Domingo XXVI Ordinario del ciclo A.
¿Quiénes son los verdaderos hijos de Dios?
Estimados hermanos y amigos:
Lentamente nos estamos acercando al fin del ciclo litúrgico -o año eclesiástico-
que estamos conmemorando, el cual finalizará dentro de dos meses, cuando
empecemos a conmemorar el tiempo de Adviento. San Mateo, en los capítulos de
su Evangelio previos a la narración de la Pasión, muerte y Resurrección de nuestro
Salvador, se esforzó en hacer lo posible para que sus lectores se prepararan a vivir
en la presencia de nuestro Padre común cuando concluya la instauración de su
Reino definitivamente entre nosotros, completamente purificados. Esta es una de
las enseñanzas que la Iglesia intentará impartirnos, tanto durante el tiempo que
resta para finalizar el presente ciclo litúrgico, como durante parte de las semanas
que anteceden al Nacimiento de Jesús.
Son varias las enseñanzas que se desprenden de la parábola evangélica que la
Iglesia nos invita a meditar este Domingo (MT. 21, 28-32). Podríamos meditar
sobre la importancia que tiene el trabajo bien hecho, puesto que el primer hijo del
acendado de la parábola, simbolizado por la gente considerada de mala reputación
por los saduceos, fue el que cumplió puntualmente la voluntad de su padre,
aunque, inicialmente, se negó a hacerlo.
Si recordamos la parábola que meditamos el Domingo XXV Ordinario (MT. 20, 1-
16), vemos que, en el citado texto, los primeros que fueron llamados a trabajar,
simbolizaban a los judíos, los cuales fueron los primeros que tuvieron la dicha de
conocer a nuestro Padre común, y, los que fueron a trabajar a la viña a diferentes
horas del día, simbolizaban tanto a los que los fariseos y saduceos consideraban
gente de ínfima reputación, como a los extranjeros. En el texto mateano que
meditamos en esta ocasión, el primer hijo simboliza a los pecadores, y los
miembros de la clase directora del antiguo pueblo de Dios quedan relegados a un
segundo plano, porque, aunque deberían haber sido un ejemplo de fe tanto para
sus hermanos de raza como para los extranjeros que se cristianizaron, se negaron
a reconocer a Jesús como Mesías -o Ungido- por Dios, para conducirnos a su
presencia.
A la hora de interpretar la Biblia, cometemos un grave error, si no llevamos a cabo
nuestro cometido, comprendiendo, tanto las circunstancias históricas, como las
formas de expresarse, que los Hagiógrafos -o Autores- Sagrados utilizaron para
escribir el mensaje que el Espíritu Santo les inspiró. Si interpretamos la Palabra de
Dios ateniéndonos a nuestra mentalidad actual, lo único que lograremos, es
encontrarnos con un Dios despreciable, y con los sobrevivientes de una cultura que
deja mucho que desear, si damos por supuesto que la Biblia es el libro del amor, en
que debemos inspirar nuestro comportamiento.

[Registros de señalamiento de texto y elementos]
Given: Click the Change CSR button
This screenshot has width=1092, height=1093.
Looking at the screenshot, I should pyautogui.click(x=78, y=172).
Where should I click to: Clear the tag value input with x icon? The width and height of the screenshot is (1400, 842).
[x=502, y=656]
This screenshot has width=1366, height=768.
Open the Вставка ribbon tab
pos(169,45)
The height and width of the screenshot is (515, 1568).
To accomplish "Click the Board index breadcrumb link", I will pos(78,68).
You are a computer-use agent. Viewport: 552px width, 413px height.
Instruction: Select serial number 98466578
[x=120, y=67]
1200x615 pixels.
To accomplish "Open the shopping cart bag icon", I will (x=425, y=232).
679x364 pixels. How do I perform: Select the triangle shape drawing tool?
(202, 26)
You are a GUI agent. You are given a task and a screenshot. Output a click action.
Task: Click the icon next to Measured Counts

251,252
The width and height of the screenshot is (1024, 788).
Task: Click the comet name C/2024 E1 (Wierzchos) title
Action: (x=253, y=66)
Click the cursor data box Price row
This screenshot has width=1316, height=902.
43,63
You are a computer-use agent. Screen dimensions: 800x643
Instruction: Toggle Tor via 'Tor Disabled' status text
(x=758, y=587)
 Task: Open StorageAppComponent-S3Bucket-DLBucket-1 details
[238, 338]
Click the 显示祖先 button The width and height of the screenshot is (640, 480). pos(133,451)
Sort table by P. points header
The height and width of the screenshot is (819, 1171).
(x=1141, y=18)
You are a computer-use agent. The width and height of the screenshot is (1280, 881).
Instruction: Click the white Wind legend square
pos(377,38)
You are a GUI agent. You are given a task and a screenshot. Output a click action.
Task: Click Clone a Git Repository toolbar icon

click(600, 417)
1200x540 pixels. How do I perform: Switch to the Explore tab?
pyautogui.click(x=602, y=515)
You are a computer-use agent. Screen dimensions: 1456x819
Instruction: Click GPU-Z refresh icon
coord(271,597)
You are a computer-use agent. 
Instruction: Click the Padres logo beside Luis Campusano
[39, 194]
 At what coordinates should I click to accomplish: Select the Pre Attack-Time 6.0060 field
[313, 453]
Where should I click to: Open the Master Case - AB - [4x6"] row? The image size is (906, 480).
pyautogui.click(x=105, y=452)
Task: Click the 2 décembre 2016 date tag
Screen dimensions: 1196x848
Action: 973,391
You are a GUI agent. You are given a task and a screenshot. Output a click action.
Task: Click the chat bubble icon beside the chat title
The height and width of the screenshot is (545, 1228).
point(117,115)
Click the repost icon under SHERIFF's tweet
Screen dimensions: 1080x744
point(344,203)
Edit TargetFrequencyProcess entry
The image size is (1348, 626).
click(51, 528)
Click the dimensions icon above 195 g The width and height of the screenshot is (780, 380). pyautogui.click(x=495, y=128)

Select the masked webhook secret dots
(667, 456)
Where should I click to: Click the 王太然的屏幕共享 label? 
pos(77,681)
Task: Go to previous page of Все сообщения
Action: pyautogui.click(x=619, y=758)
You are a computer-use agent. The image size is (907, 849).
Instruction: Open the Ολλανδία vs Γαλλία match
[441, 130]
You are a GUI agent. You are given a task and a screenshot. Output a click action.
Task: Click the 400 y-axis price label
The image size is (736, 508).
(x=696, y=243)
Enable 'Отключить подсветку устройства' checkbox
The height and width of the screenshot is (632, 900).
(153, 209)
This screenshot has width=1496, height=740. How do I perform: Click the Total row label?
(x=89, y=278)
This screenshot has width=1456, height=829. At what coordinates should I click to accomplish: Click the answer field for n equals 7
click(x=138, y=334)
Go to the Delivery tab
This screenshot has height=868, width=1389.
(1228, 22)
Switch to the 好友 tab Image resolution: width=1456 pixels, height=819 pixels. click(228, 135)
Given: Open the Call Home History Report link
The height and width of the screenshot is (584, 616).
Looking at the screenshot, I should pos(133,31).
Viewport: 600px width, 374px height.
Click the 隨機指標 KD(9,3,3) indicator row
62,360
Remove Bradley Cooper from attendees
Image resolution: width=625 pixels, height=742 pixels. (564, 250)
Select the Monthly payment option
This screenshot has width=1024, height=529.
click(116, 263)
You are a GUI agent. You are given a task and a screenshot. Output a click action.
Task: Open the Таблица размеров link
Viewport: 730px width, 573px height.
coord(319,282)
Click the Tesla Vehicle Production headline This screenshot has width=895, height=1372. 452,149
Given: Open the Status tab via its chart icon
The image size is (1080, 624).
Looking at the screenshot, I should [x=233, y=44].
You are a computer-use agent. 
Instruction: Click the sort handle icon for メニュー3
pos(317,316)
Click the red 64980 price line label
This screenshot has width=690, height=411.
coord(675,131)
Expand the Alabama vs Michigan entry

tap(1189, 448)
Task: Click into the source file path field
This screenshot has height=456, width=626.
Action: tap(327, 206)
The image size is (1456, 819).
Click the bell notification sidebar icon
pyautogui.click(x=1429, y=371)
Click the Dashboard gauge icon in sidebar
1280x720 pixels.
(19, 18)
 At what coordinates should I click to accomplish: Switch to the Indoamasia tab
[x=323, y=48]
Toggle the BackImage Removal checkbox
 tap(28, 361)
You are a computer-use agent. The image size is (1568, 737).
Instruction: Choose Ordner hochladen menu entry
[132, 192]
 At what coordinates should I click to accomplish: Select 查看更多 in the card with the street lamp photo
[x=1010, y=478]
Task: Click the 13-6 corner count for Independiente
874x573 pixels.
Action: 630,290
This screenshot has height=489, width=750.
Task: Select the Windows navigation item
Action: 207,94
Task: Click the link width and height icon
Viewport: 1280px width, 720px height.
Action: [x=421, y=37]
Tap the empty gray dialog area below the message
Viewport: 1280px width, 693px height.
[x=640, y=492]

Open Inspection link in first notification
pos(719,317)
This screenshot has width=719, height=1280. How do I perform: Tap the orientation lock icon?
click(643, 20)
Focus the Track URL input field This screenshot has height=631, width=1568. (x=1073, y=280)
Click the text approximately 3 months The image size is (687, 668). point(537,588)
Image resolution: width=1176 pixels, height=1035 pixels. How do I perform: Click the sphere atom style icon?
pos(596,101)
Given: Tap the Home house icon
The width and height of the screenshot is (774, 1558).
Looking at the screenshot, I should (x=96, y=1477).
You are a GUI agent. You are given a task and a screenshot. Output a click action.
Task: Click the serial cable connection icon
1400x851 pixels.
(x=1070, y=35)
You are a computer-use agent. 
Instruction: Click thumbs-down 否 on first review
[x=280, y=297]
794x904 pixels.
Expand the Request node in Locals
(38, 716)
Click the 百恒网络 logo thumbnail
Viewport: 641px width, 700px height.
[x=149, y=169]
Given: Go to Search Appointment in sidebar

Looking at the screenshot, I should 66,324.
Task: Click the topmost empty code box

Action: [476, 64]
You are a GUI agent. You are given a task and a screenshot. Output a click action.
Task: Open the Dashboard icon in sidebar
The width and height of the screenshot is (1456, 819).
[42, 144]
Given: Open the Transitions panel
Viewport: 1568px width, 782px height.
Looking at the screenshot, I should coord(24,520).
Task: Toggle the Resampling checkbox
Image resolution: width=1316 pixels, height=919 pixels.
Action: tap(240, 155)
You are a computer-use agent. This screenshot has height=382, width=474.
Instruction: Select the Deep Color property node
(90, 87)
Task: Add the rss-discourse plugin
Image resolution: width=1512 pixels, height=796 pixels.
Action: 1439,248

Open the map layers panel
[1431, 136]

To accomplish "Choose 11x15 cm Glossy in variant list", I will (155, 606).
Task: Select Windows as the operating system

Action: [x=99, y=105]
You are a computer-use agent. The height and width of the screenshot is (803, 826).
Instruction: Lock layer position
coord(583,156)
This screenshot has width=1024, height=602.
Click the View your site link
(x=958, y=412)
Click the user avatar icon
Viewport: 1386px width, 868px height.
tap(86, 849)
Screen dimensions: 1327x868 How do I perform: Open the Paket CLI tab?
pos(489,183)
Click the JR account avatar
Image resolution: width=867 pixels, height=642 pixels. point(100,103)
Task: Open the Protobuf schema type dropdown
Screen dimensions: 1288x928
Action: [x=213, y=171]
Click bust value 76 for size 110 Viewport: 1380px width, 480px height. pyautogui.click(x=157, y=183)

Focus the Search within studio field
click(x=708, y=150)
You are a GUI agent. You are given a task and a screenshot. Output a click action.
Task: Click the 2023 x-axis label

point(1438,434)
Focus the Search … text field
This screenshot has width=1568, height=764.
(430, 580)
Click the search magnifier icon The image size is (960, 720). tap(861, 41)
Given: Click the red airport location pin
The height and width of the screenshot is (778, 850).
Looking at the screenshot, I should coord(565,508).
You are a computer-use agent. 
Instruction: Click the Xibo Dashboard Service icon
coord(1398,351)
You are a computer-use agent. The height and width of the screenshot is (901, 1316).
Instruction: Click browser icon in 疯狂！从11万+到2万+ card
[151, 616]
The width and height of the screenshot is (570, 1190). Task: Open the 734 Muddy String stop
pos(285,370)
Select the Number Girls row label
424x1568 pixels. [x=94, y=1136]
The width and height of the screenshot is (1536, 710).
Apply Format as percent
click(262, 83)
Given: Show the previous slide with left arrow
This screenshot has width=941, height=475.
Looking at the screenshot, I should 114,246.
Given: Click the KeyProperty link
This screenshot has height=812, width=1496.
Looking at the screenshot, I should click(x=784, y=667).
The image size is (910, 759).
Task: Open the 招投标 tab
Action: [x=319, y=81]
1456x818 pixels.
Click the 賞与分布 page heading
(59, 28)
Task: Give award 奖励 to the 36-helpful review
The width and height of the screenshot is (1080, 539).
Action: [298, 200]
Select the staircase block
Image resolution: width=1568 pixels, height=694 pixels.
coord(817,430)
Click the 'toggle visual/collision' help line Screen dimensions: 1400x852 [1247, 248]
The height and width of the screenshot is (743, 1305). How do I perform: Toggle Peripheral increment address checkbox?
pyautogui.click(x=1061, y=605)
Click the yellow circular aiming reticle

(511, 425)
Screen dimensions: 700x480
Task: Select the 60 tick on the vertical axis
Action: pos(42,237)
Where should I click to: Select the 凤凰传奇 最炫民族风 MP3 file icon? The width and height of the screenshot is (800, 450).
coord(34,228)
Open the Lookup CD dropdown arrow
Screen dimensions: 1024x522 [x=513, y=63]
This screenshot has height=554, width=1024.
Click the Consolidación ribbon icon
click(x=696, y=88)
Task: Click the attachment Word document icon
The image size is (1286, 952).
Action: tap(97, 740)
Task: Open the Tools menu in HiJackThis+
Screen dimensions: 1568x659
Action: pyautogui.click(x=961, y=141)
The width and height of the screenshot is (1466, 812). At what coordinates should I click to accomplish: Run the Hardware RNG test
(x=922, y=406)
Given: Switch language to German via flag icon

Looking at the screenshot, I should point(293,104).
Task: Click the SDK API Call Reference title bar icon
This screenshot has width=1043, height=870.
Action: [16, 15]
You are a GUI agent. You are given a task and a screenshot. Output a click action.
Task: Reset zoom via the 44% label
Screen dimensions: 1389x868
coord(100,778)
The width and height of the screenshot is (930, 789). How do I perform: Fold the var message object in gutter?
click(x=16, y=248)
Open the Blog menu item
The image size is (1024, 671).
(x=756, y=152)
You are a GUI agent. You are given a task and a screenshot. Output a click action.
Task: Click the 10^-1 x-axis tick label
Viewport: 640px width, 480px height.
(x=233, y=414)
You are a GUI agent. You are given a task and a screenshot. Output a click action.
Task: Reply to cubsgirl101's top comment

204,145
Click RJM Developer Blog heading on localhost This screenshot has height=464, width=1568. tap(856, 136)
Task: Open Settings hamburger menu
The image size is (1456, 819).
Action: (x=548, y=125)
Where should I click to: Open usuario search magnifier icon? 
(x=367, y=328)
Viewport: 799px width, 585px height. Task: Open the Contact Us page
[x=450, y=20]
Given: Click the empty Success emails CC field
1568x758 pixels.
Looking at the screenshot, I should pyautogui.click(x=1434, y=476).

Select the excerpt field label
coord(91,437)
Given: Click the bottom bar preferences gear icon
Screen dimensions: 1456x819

• [Tarea]
Reescribe el fragmento de la homilía que empieza en "Estimados hermanos y" y termina en "Nacimiento de Jesús.", sustituyendo "ciclo litúrgico" por "año litúrgico". Los registros no intervienen en esto.

• [Resultado]
Estimados hermanos y amigos:
Lentamente nos estamos acercando al fin del año litúrgico -o año eclesiástico-
que estamos conmemorando, el cual finalizará dentro de dos meses, cuando
empecemos a conmemorar el tiempo de Adviento. San Mateo, en los capítulos de
su Evangelio previos a la narración de la Pasión, muerte y Resurrección de nuestro
Salvador, se esforzó en hacer lo posible para que sus lectores se prepararan a vivir
en la presencia de nuestro Padre común cuando concluya la instauración de su
Reino definitivamente entre nosotros, completamente purificados. Esta es una de
las enseñanzas que la Iglesia intentará impartirnos, tanto durante el tiempo que
resta para finalizar el presente año litúrgico, como durante parte de las semanas
que anteceden al Nacimiento de Jesús.